## [Quoted passage]
※ ※ ※
The governance of disaster risks in megacities: Before and after Covid-19Wednesday 17 February, 2021 – Wednesday 17 February, 2021
3:00 PM – 5:00 PM
Please note this event is postponed until further notice. You may still book a place and a new date and time will be confirmed.
Part of the Hazard, Risk and Disaster (HRD) Research Lecture Series 2020-21.
The goal of this presentation is a revised agenda for research on the governance of megacity disaster risks in light of new challenges raised by the Coronavirus pandemic. Covid-19 has occurred at a time when societal arrangements for responding to the risks of major disasters in very large cities were already undergoing transformation, driven in part by increasing recognition of the rapidly growing catastrophe potential of massive urban agglomerations and also by the displacement of traditional conceptions of the role of government by insurgent new notions of governance. Since the beginning of the present century there has been a striking increase in the amount of research literature devoted to disaster risk governance, although little of this has addressed the special circumstances of megacities.
Based on an analysis of scholarly and professional papers published since 2010, advances in illuminating the construction and functions of risk knowledge are occurring and several different models of disaster risk governance are emerging. It is clear that researchers have made significant strides toward understanding social vulnerability and social resilience in some types of megacities, but there remain important knowledge gaps that require greater attention if the reduction of disaster risks is to play a role in the creation of sustainable cities. However, the research effort that was intended to support management and governance of megacity risks is currently unbalanced, with more attention being paid to issues of social justice among urban populations than to issues of environmental sustainability and economic welfare, among others.
Added to these findings, the experience of Covid-19 has raised new questions for researchers that challenge existing systems of governance and management in megacities. This lecture will review these trends and disjunctions and explore their implications for the risk, hazard and disaster research community and its professional and lay partners.
About the speaker
James Kenneth (Ken) Mitchell is Emeritus Professor of Geography at Rutgers University (New Jersey, USA). Born in Northern Ireland, educated at Queen's University Belfast, the University of Cincinnati and the University of Chicago, he presently resides in central New Jersey. For more than half a century he has conducted field research on human dimensions of natural hazards in North America, Europe, East Asia and Australia, and authored approximately 150 professional publications. Among other activities, he chaired the National Academy of Science’s ad hoc Committee on the International Decade for Natural Disaster Reduction and the International Geographical Union’s Study Group on the Disaster Vulnerability of Megacities.
※ ※ ※
## [Dataset records]
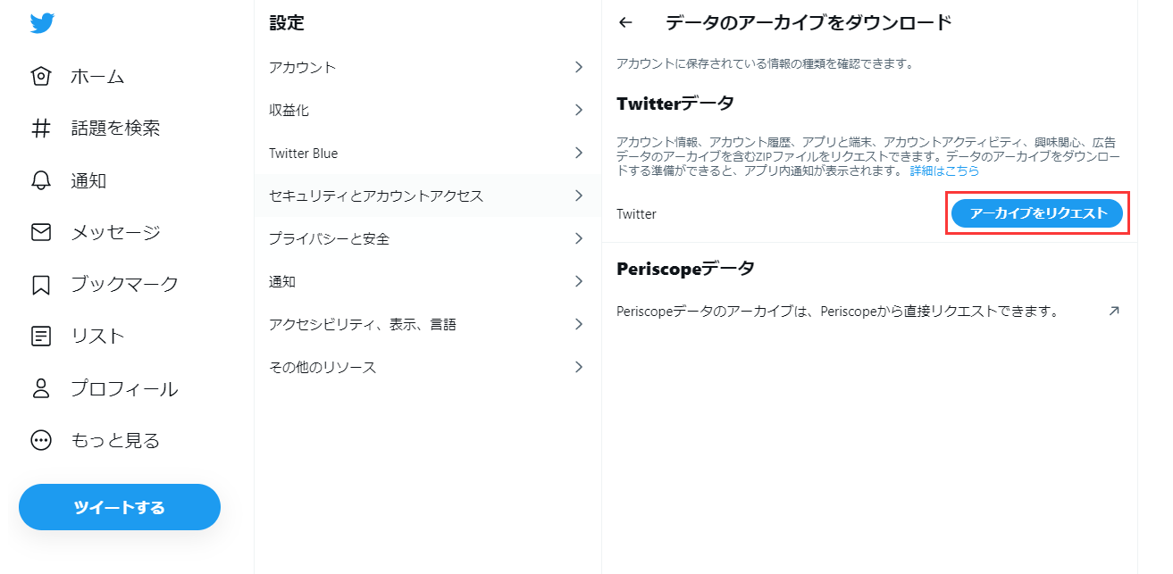Click the Twitter bird logo
Screen dimensions: 1173x574
coord(41,22)
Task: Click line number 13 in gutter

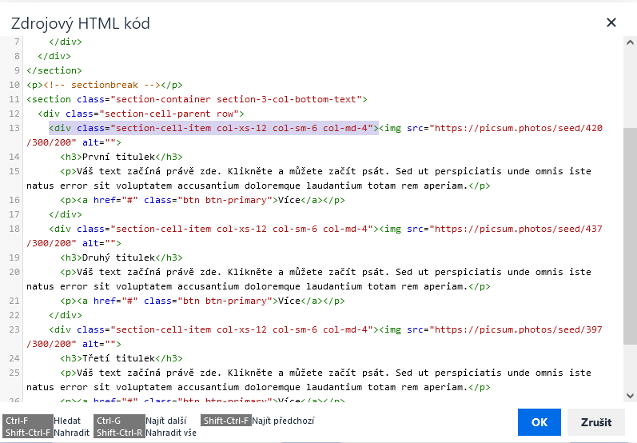Action: (14, 128)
※ ※ ※
## [Task instructions]
1. In the lecture announcement, which university is Ken Mitchell Emeritus Professor of Geography at?
2. Reproduce the stretch of the lecture announcement from "Based on an" through "welfare, among others.", word for word.

## [Per-task outputs]
1. Rutgers University in New Jersey, USA.

2.
Based on an analysis of scholarly and professional papers published since 2010, advances in illuminating the construction and functions of risk knowledge are occurring and several different models of disaster risk governance are emerging. It is clear that researchers have made significant strides toward understanding social vulnerability and social resilience in some types of megacities, but there remain important knowledge gaps that require greater attention if the reduction of disaster risks is to play a role in the creation of sustainable cities. However, the research effort that was intended to support management and governance of megacity risks is currently unbalanced, with more attention being paid to issues of social justice among urban populations than to issues of environmental sustainability and economic welfare, among others.